Video tersebut diunggah melalui akun Facebook Putra Kodak, yang memperlihatkan cuplikan TGB saat hadir dalam diskusi di acara Mata Najwa.

Dalam video itu, TGB menanggapi isu ketimpangan pembangunan antara Pulau Lombok dan Pulau Sumbawa.

TGB mengakui bahwa persoalan ketimpangan ini memang sering menjadi sorotan masyarakat, terutama dari wilayah timur NTB. Namun, menurutnya, ketimpangan itu bukan disebabkan oleh kebijakan anggaran yang tidak adil, melainkan oleh faktor geografis dan persepsi visual terhadap realisasi pembangunan.

BACA JUGA : Ratusan Massa Akan Geruduk Bandara dan Pelabuhan Bima: Desak Pembentukan Provinsi Pulau Sumbawa

“Saya memang mendengar, tidak hanya dari satu pihak, tetapi dari banyak pihak, tentang sinyal ketimpangan pembangunan antara barat dan timur, yakni Pulau Lombok dan Pulau Sumbawa,” kata TGB.

“Kalau dari sisi kebijakan anggaran, kami memastikan agar anggaran itu tetap berimbang, tambahnya, Namun, problemnya satu: Pulau Sumbawa itu jauh lebih luas dibandingkan Pulau Lombok.

Jadi, ketika kita tempatkan anggaran Rp50 miliar di Pulau Lombok, itu akan tampak mencolok karena wilayahnya kecil. Tapi jika anggaran yang sama ditaruh di Pulau Sumbawa, wujudnya tidak terlalu terasa karena wilayahnya sangat luas.

Pernyataan ini memicu berbagai reaksi dari warganet, terutama warga Pulau Sumbawa. Beberapa merasa bahwa pernyataan tersebut justru mengkonfirmasi ketidakmerataan pembangunan, sementara yang lain menilai bahwa pernyataan TGB cukup rasional secara kebijakan.

 




Respons Publik: Pro-Kontra di Dunia Maya

Akun bernama Kapten Kancil menyindir kebijakan pembangunan di Sumbawa yang dinilai tidak berdampak nyata bagi masyarakat lokal.
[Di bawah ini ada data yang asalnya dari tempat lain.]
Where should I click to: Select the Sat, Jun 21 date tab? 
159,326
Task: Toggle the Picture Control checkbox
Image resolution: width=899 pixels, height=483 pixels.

“Ngapain dibikinin pasar besar kalau nggak ada yang jadi pedagang? Ngapain kirim barang ke Lombok kalau nggak ada petani dari Sumbawa?” tulisnya tajam.

Namun, komentar tersebut dibalas oleh Arr Syam, yang menyebut bahwa ekonomi antara kedua pulau saling bergantung.
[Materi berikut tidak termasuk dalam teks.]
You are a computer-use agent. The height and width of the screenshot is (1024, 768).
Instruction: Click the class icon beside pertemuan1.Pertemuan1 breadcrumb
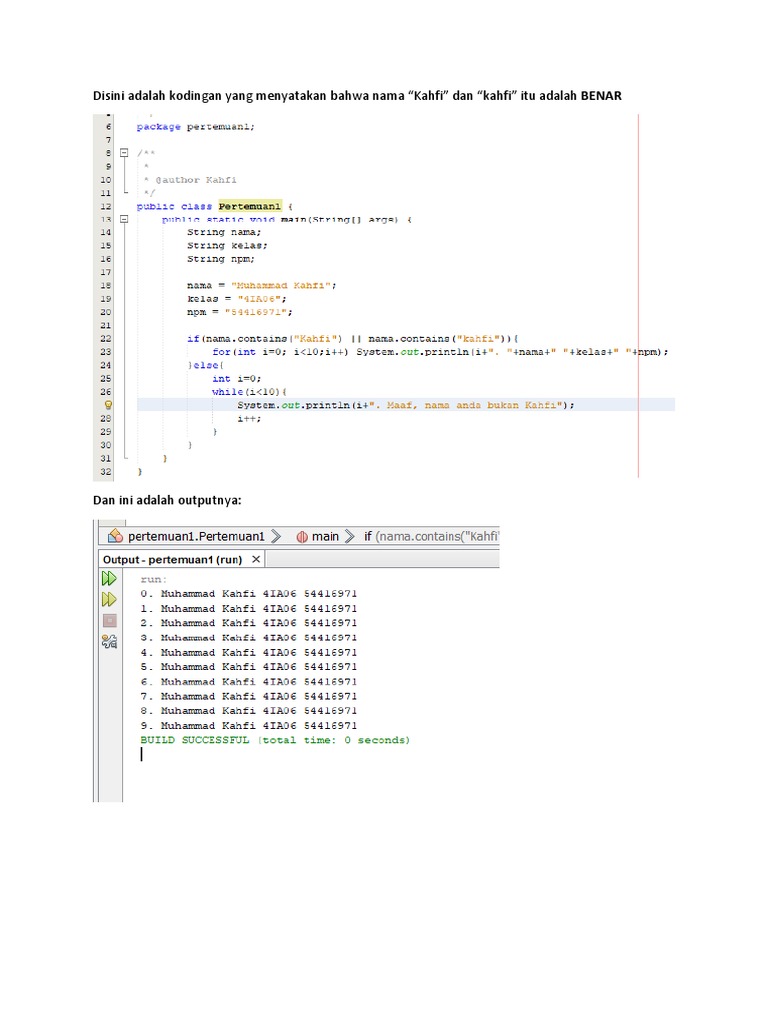tap(116, 536)
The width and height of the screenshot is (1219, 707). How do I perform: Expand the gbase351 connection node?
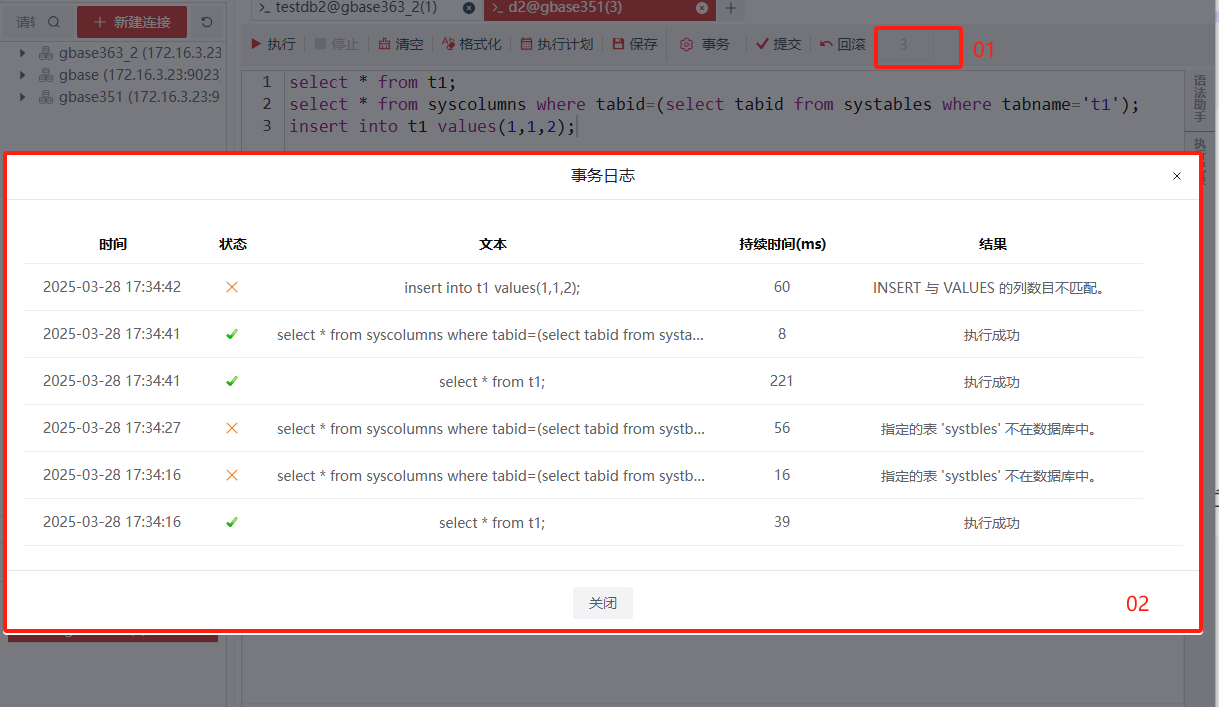[23, 97]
“Kalau nggak ada petani, nggak bakal ada rokok, cokelat, atau jus jeruk. Jangan saling menjatuhkan, karena semuanya saling membutuhkan.”

BACA JUGA : Dukungan Terus Mengalir, MIO KSB Desak Fahri Hamzah dan DPR RI Suarakan Percepatan Pemekaran PPS

Sejumlah warga lain juga menyoroti kondisi infrastruktur jalan di Sumbawa yang dinilai masih jauh tertinggal.

“Lihat saja jalan di Sumbawa, dari zaman SBY sampai Jokowi, banyak yang tidak tersentuh perbaikan,” kata Monk Prayuda.

“Kalau orang Sape punya urusan ke kantor gubernur, harus menempuh perjalanan berjam-jam ke Lombok. Bukankah sudah saatnya Sumbawa menjadi provinsi sendiri?” tambah akun Momomuat.

Komentar lainnya bahkan menyentil pejabat lokal yang dinilai tidak serius membenahi Sumbawa saat berkuasa.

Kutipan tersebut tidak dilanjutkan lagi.